Page 1 of 1
Lowercase fields
Posted: Wed May 13, 2015 5:57 am
by WillemDH
Hello,
How could I lowercase all Fields? At the moment some inputs have Hostname, other hostname, same for ipadress and IpAddress and many more. I'd like to streamline the fields a bit, so making them all lowercase would be the best idea I think. I know I can use mutate to lowercase a field value, but this doesn't work for the Field itself.
Grtz
Willem
Re: Lowercase fields
Posted: Wed May 13, 2015 9:55 am
by jolson
It looks like this may be possible using a ruby filter. Please add this to the top of your filter list:
Code: Select all
filter {
ruby {
code => "event.overwrite(LogStash::Event.new(event.to_hash.inject({}){|r, (k, v)| r[k.downcase] = v; r }))"
}
}
This should lowercase your field names. Let me know if it works for you.
Re: Lowercase fields
Posted: Wed May 13, 2015 1:33 pm
by WillemDH
Jesse,
Code: Select all
ruby {
code => "event.overwrite(LogStash::Event.new(event.to_hash.inject({}){|r, (k, v)| r[k.downcase] = v; r }))"
}
Does not seem to work.
Stumbled on these:
https://groups.google.com/forum/#!topic ... OkOs3jWdxk
https://logstash.jira.com/browse/LOGSTASH-732
We were on logstash 1.4 right? So I'm guessing this is not possible at the moment. It might be possible to do it on the nxlog side?
Grtz
Willem
Re: Lowercase fields
Posted: Wed May 13, 2015 2:03 pm
by jolson
Yep - looks like version 1.4 broke that code. The github issue for this request is here:
https://github.com/elastic/logstash/issues/2526 - looks like the last activity was 29 days ago.

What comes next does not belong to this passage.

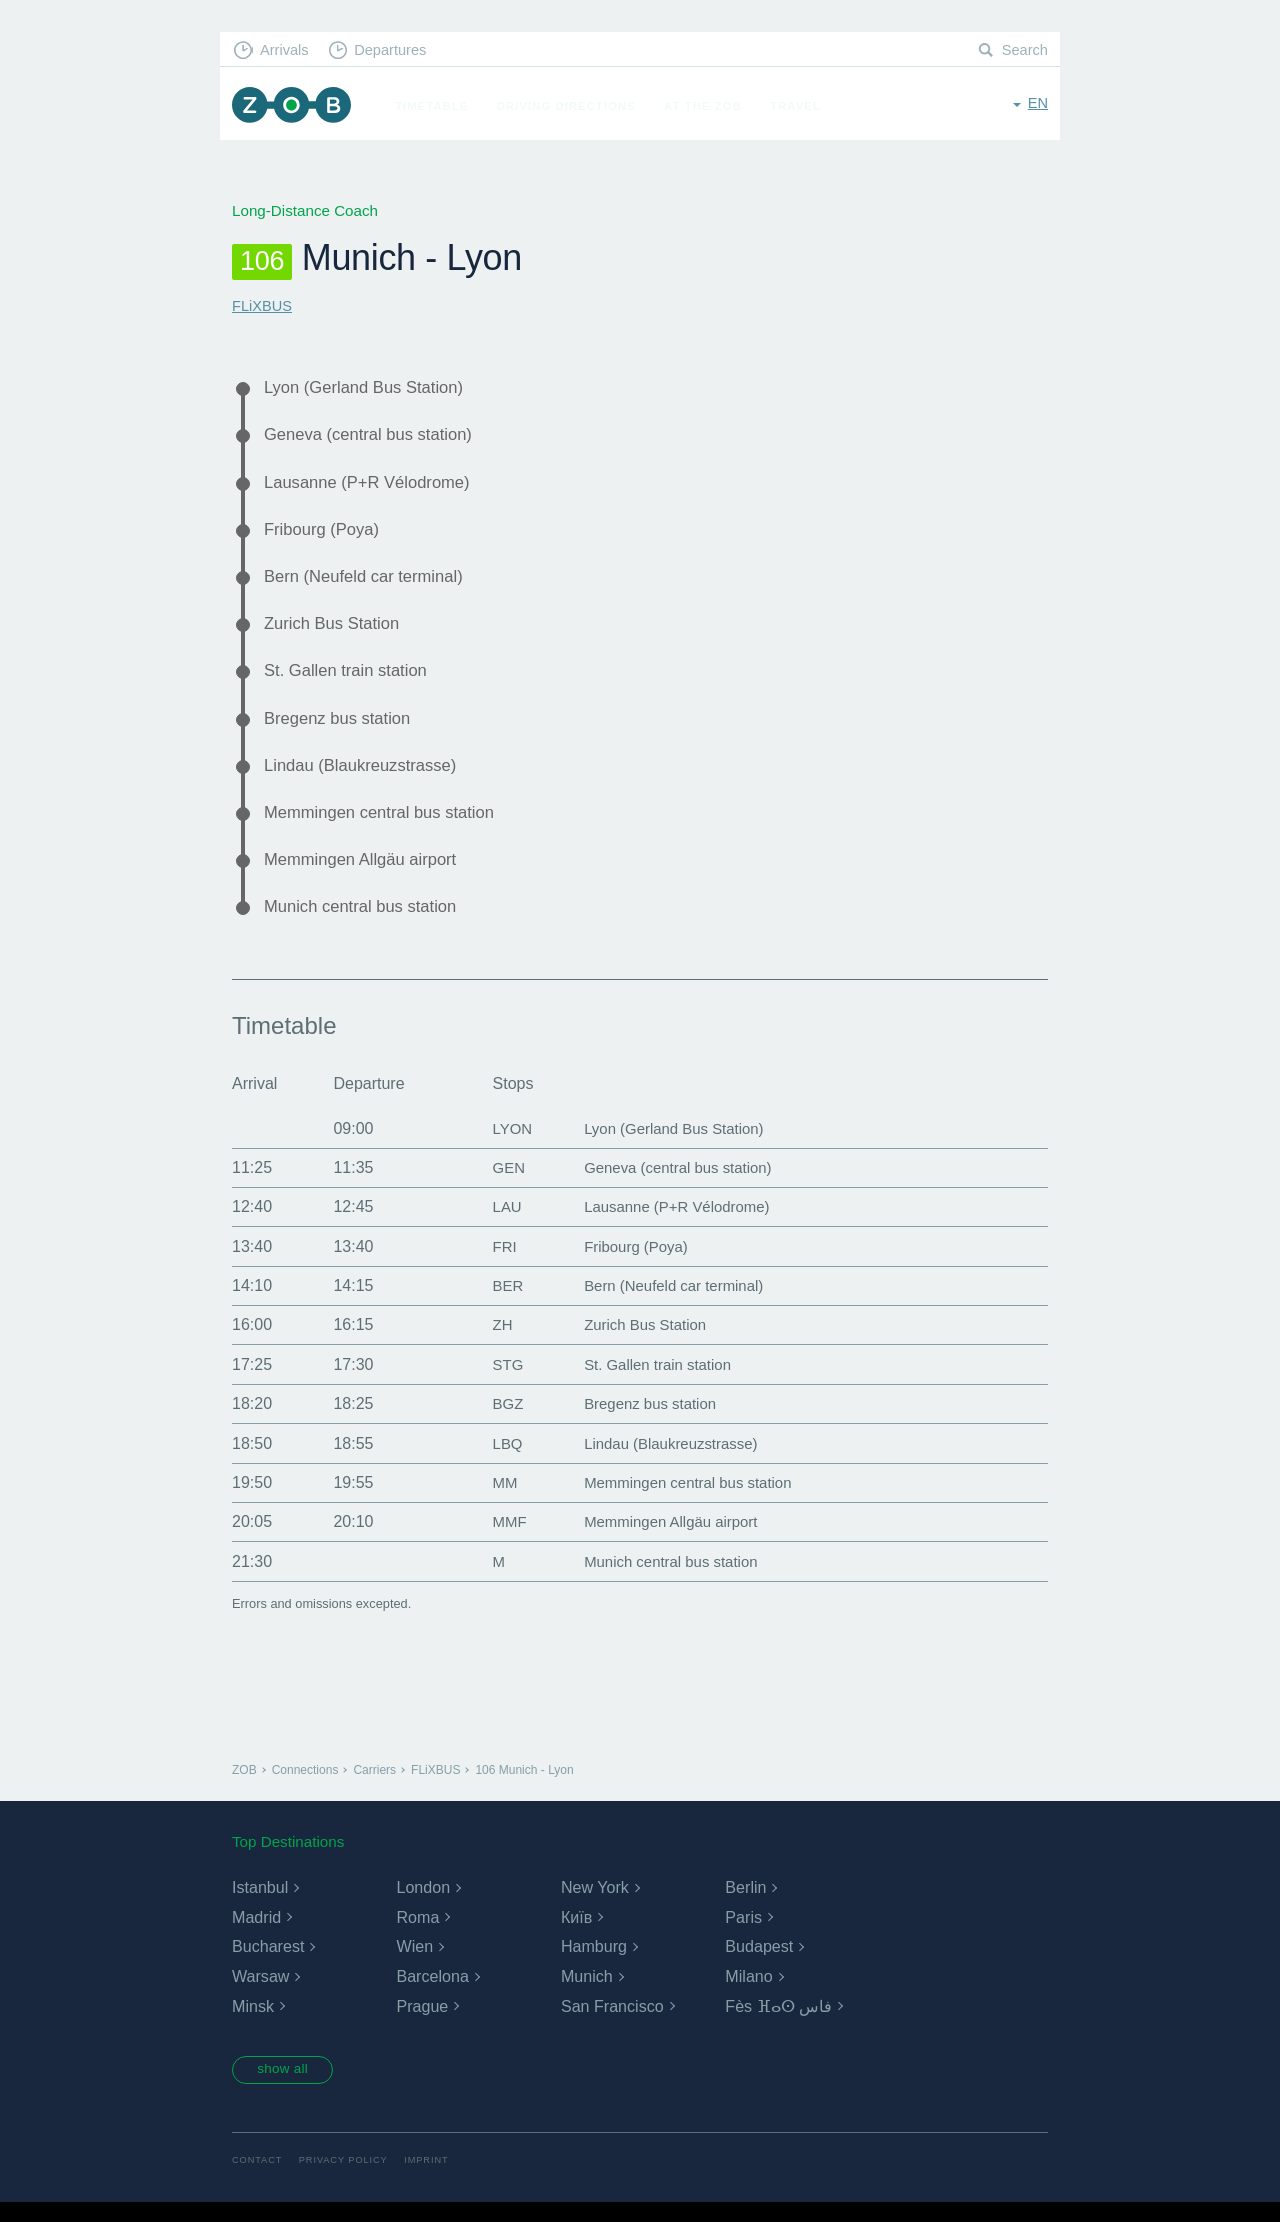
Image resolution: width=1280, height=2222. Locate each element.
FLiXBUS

We can do this manually on the logstash-end of things for now as a workaround. Please add the following to the top of your filter-chain.
Code: Select all
mutate {
type => "eventlog"
rename => [ "Message", "message" ]
rename => [ "Severity", "severity" ]
rename => [ "Hostname", "hostname" ]
rename => [ "Channel", "channel" ]
rename => [ "EventID", "eventID" ]
rename => [ "EventReceivedTime", "event-received-time" ]
rename => [ "EventTime", "event-time" ]
rename => [ "EventType", "event-type" ]
rename => [ "RecordNumber", "record-number" ]
rename => [ "ProcessID", "process-id" ]
rename => [ "OpcodeValue", "opcode-value" ]
rename => [ "SourceModuleName", "source-module-name" ]
rename => [ "SeverityValue", "severity-value" ]
rename => [ "SourceModuleType", "source-module-type" ]
rename => [ "ProviderGuid", "provider-guid" ]
rename => [ "SourceName", "source-name" ]
rename => [ "Task", "task" ]
rename => [ "ThreadID", "thread-id" ]
rename => [ "Version", "version" ]
rename => [ "ProcessID", "process-id" ]
rename => [ "ProcessID", "process-id" ]
}
You can of course add any field translation you'd like to here. Hope that helps!
Re: Lowercase fields
Posted: Wed May 13, 2015 2:39 pm
by WillemDH
Just some small questions. Why does the type = "eventlog" has to be excluded if it is not in an if statement? And don't I need a break_on_match = "false"?
Re: Lowercase fields
Posted: Wed May 13, 2015 2:57 pm
by jolson
Why does the type = "eventlog" has to be excluded if it is not in an if statement?
The reason I included type = eventlog is because the filter I posted above is for use with nxlog - which by default outputs with the type field equal to eventlog. Feel free to remove 'type' entirely to process this filter against
all incoming logs.
And don't I need a break_on_match = "false"?
The break_on_match parameter is specific to the 'grok' filter - the 'mutate' filter has no such parameter. See this document for more details about the mutate filter:
http://www.logstash.net/docs/1.4.2/filters/mutate
Re: Lowercase fields
Posted: Thu May 14, 2015 11:43 am
by WillemDH
Jesse, when I tried your filter, eventlogs stopped showing up in my NLS somehow. I tuned it a bit. THis works for me:
Code: Select all
if [type] == "eventlog" {
mutate {
remove => [ "SourceModuleType", "EventTimeWritten", "EventTime", "EventReceivedTime", "EventType" ]
rename => [ "Severity", "severity_label" ]
lowercase => [ "severity_label" ]
rename => [ "SeverityValue", "severity" ]
rename => [ "Hostname", "hostname" ]
lowercase => [ "hostname" ]
}
}
Some small remark. It seems renaming the field, also capitalizes the field value...
I guess this works for me. You can close the thread.
Grtz
Willem
Re: Lowercase fields
Posted: Thu May 14, 2015 12:01 pm
by jolson
Sounds good - I'll lock the thread up.